When it comes to sex, performance anxiety has pretty much always been labelled a guy thing.
(‘Dude, can you get it up, keep it up, and rock her world?’). It is a lot of pressure. But the truth is, women suffer from similar bedroom hang-ups. In fact, according to a recent study, female performance anxiety, or FPA, has always existed. And it can mess with desire, and rob women of satisfying sexual experiences.
“FPA manifests from the same place as men’s—it’s the fear of not being good enough,” explains Jim Pfaus, a psychology professor at Concordia University, Canada. Common causes include a woman’s worries about what she looks like naked, what she smells or tastes like ‘down there’, whether she’s having sex ‘right’, and if she’s pleasing her partner. Then there’s the biggie: stressing about taking too long to climax or whether she will O at all.
Research shows that this last trepidation, called orgasm anxiety or preorgasmia, is a top FPA concern. “Some women have thoughts like, ‘Can I get there? Is my partner getting bored?’”, explains Nicole Prause, a US-based neuroscientist and psychologist researching human sexual behaviour. “Others have a fear of actually orgasming. They worry that they’ll look ridiculous, and they can’t let their guard down.”
“When you’re anxious, you’re really at war with your ability to experience pleasure,” adds LA-based clinical sexologist and sex coach, Patti Britton.
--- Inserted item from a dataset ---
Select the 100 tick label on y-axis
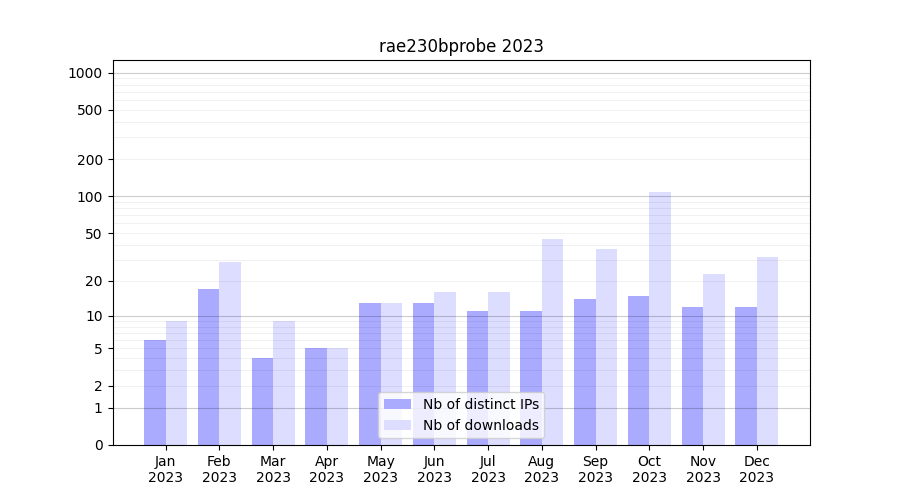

That’s because your brain is in fight-or-flight mode, during which its sole concern is to get rid of what’s nagging you. So even if what you’re doing should feel amazing, your mind can’t register the erotic sensations.
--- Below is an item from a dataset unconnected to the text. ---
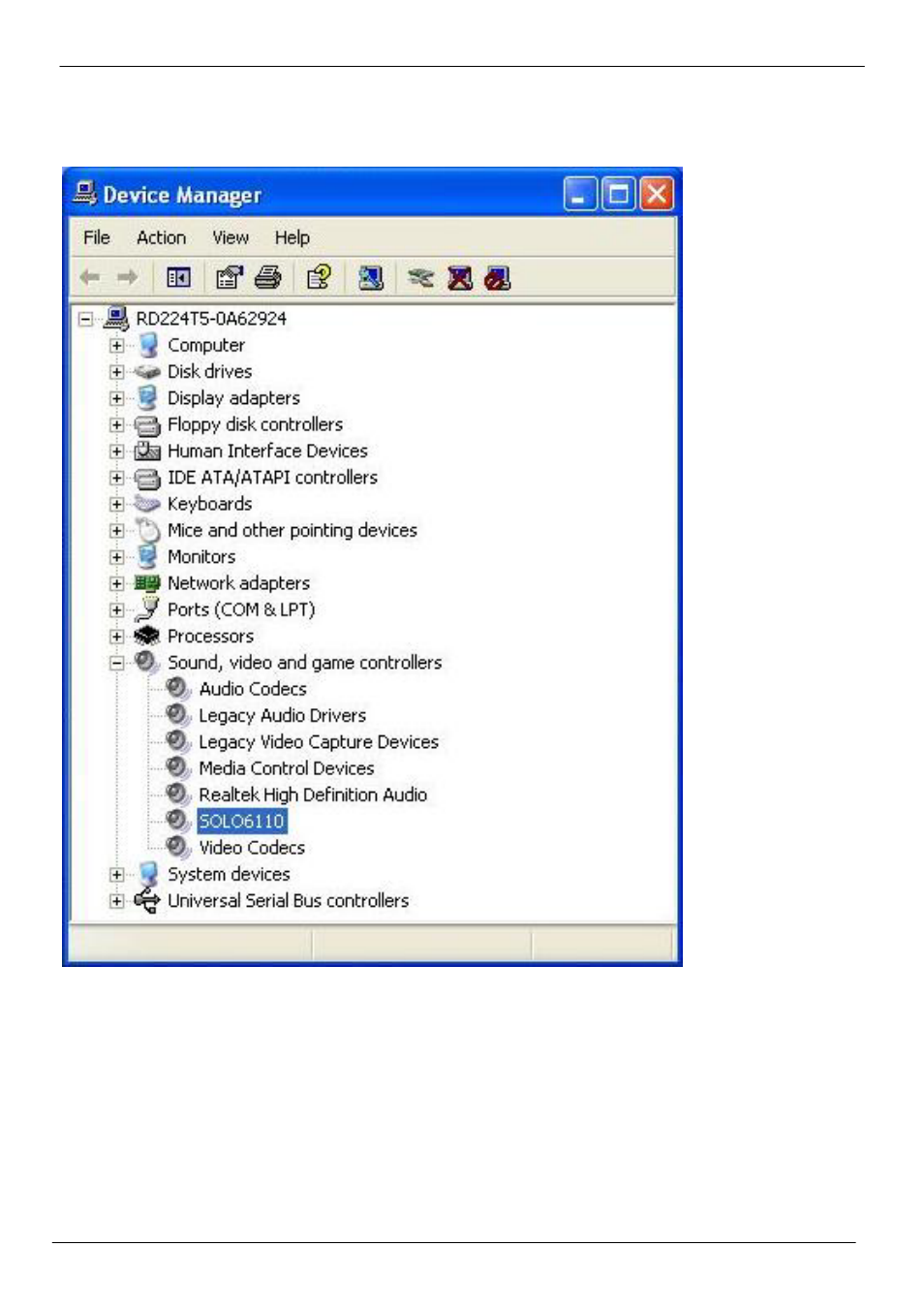Click the Update Driver toolbar icon
Image resolution: width=924 pixels, height=1309 pixels.
coord(420,278)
Don’t despair, though. You can take these steps to help quell FPA and find bliss.
1. Touch Yourself
Not only can solo sex help with everyday stress (by releasing feel-good chemicals throughout your body), it can also be a great way to learn the moves that satisfy you, which you can then relay to a partner. “Try masturbating without the expectation of orgasm,” advises Laci Green, a US-based sex educator and author of Sex Plus: Learning, Loving, and Enjoying Your Body. “Take climax completely off the table, and turn your focus toward pleasurable sensations and how you feel. Experiment and figure out what turns you on.”
2. Silence Neggy Thoughts
Hating on your naked bod can be powerful enough to screw with your arousal and make you avoid sex altogether, per a study in the Journal of Sexual Medicine. So first, remember: “Being confident in yourself is the biggest turn-on,” says US-based sex and relationship coach, Courtney Clemen. To tap into your hot goddess vibes during the deed, engage in some sensory play by turning off the lights or blindfolding yourself. “When you turn off one of your senses, the others are magnified,” says Courtney. And that can make you zone in on every titillating touch.
3. Relax With Scents
If your mind still won’t STFU, natural essential oils could help create a calmer, sexier energy, says Patti. Try taking a whiff of valerian-root oil, an herb that can lower frantic brain activity. (It does this by boosting the amount of a Zen-promoting neurotransmitter called gamma-aminobutyric acid.) Or burn a lavender-scented massage candle that doubles as a relaxant and a sultry foreplay treat.
4. Use Your Words
“‘Did you come?’ is probably the most prevalent question asked in bedrooms by men, and that’s tragic,” says Patti. Both sex and communication shouldn’t stop or be measured by an orgasm alone. Work on having an ongoing dialogue throughout your sex session. Give each other useful directives such as ‘Harder’, ‘Keep going’, ‘Right there’, or ‘I love it when you do this...’.
5. Watch Your Breath
A clear sign FPA is robbing you of a great time in the sack: quick and shallow breathing when you’re nowhere near climax. If this happens, actively turn your attention to inhaling and exhaling deeply and slowly—just like you would when meditating. This will release tension and get you back to feeling all the satisfaction.
When to See a Therapist:
if the above tricks do nada, connecting with a professional therapist, specifically a sexologist, can help determine your precise FPA hang-up and how to address it.